Der Oberste Gerichtshof hat am 26. September 1979 unter dem Vorsitz des Senatspräsidenten des Obersten Gerichtshofes Dr. Racek in Gegenwart des Senatspräsidenten des Obersten Gerichtshofes Dr. Harbich sowie der Hofräte des Obersten Gerichtshofes Dr. Bernardini, Dr. Walenta und Dr. Hörburger als Richter sowie des Richteramtsanwärters Dr. Winter als Schriftführer in der Strafsache gegen Erich A wegen des Verbrechens der Körperverletzung mit tödlichem Ausgang nach §§ 83 Abs 1, 86 StGB und einer anderen strafbaren Handlung über die von der Staatsanwaltschaft und vom Angeklagten gegen das Urteil des Kreisgerichtes Krems an der Donau als Schöffengericht vom 30. November 1978, GZ 9 Vr 996/77-37, erhobenen Nichtigkeitsbeschwerden und Berufungen nach öffentlicher Verhandlung, nach Anhörung des Vortrages des Berichterstatters, Hofrat des Obersten Gerichtshofes Dr. Bernardini, nach Verlesung der Rechtsmittelschrift der Staatsanwaltschaft, nach Anhörung der Ausführungen des Verteidigers Dr. Strizik, und des Vertreters der Generalprokuratur, Generalanwalt Dr. Strasser, zu Recht erkannt:

Spruch

Beiden Nichtigkeitsbeschwerden wird Folge gegeben, das angefochtene Urteil, das im übrigen unberührt bleibt, im (gesamten) Schuld- und Strafausspruch aufgehoben und die Sache zu neuer Verhandlung und Entscheidung in diesem Umfang an das Erstgericht zurückverwiesen.
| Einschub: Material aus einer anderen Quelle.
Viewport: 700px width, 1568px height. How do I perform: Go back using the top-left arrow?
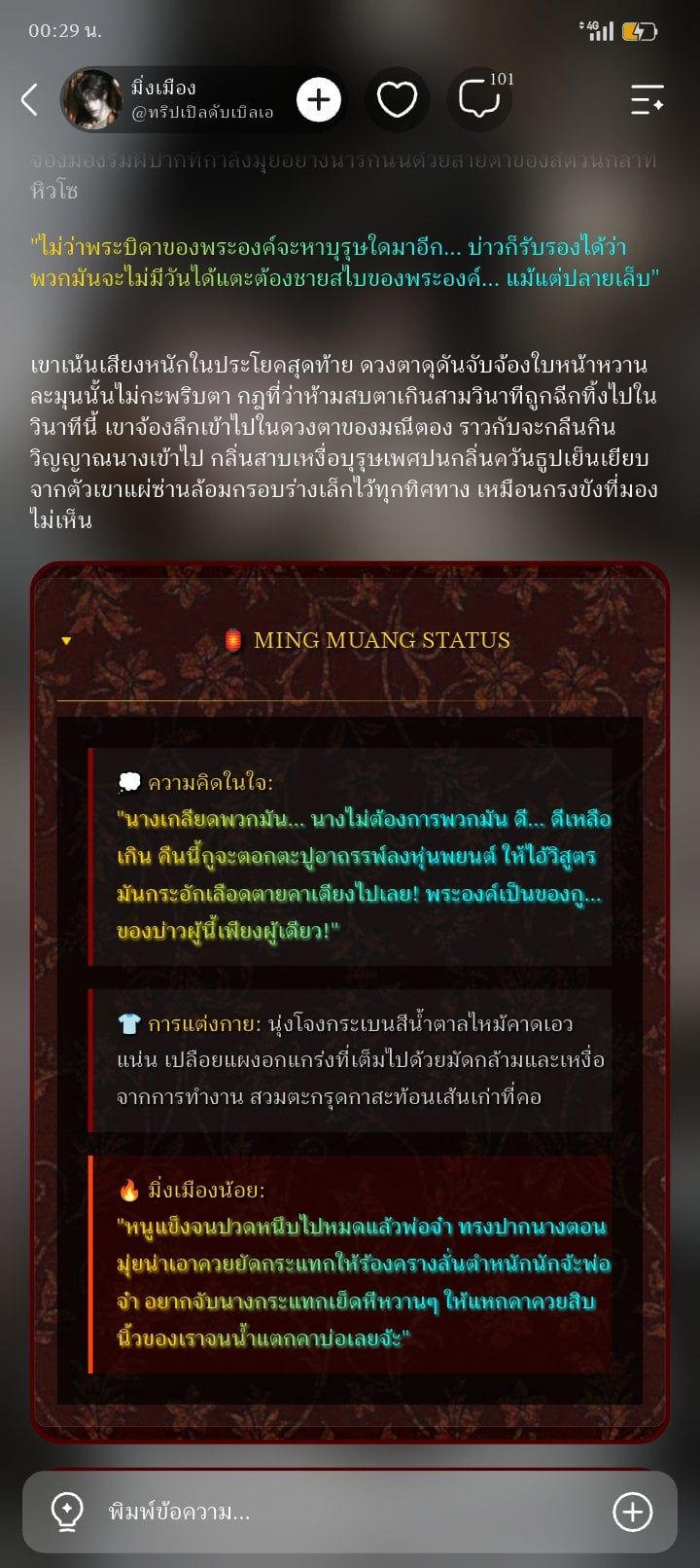(x=30, y=99)
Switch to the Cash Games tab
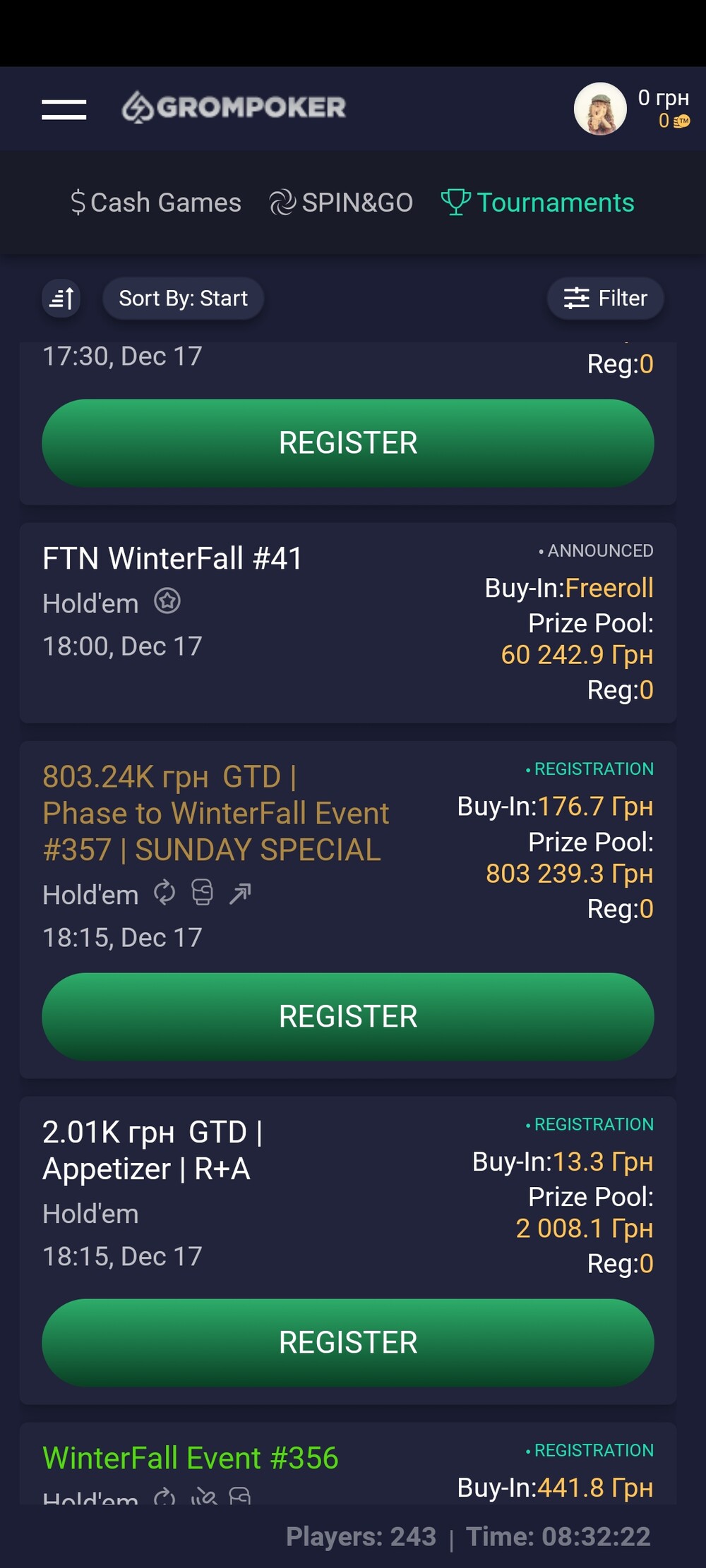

Mit ihren Berufungen werden beide Rechtsmittelwerber auf diese Entscheidung verwiesen.

Text

Gründe:

Mit dem angefochtenen Urteil wurde der am 9. Juli 1959 geborene Maler- und Anstreicherlehrling Erich A 1.) des Verbrechens der Körperverletzung mit tödlichem Ausgang nach § 86 (zu ergänzen: § 83 Abs 1) StGB und 2.) des Vergehens der schweren Körperverletzung nach §§ 83 Abs 1, 84 Abs 2 Z 1 StGB

schuldig erkannt, weil er am 29. Oktober (richtig: 30. Oktober; vgl. S. 9, 218) 1977 in Allentsteig vorsätzlich zu 1.) Erich B durch einen Messerstich in den Bauch, welcher eine Verletzung der Leber und nach Hinzutritt einer Bauchfellentzündung sowie einer Eiterblutvergiftung letztlich den Tod des Genannten zur Folge hatte, und zu 2.) Johann C ebenfalls durch einen Stich mit einem Messer gegen den Bauch, sohin mit einem solchen Mittel und auf solche Weise, womit in der Regel Lebensgefahr verbunden ist, wodurch jedoch tatsächlich nur eine oberflächliche Stichverletzung oberhalb des linken Rippenbogens verursacht wurde, am Körper verletzt hatte. Von einem weiteren Anklagevorwurf (in Richtung eines am selben Tag zum Nachteil des Franz D begangenen Vergehens der gefährlichen Drohung nach § 107 Abs 1 StGB) wurde Erich A gemäß § 259 Z 3 StPO rechtskräftig freigesprochen.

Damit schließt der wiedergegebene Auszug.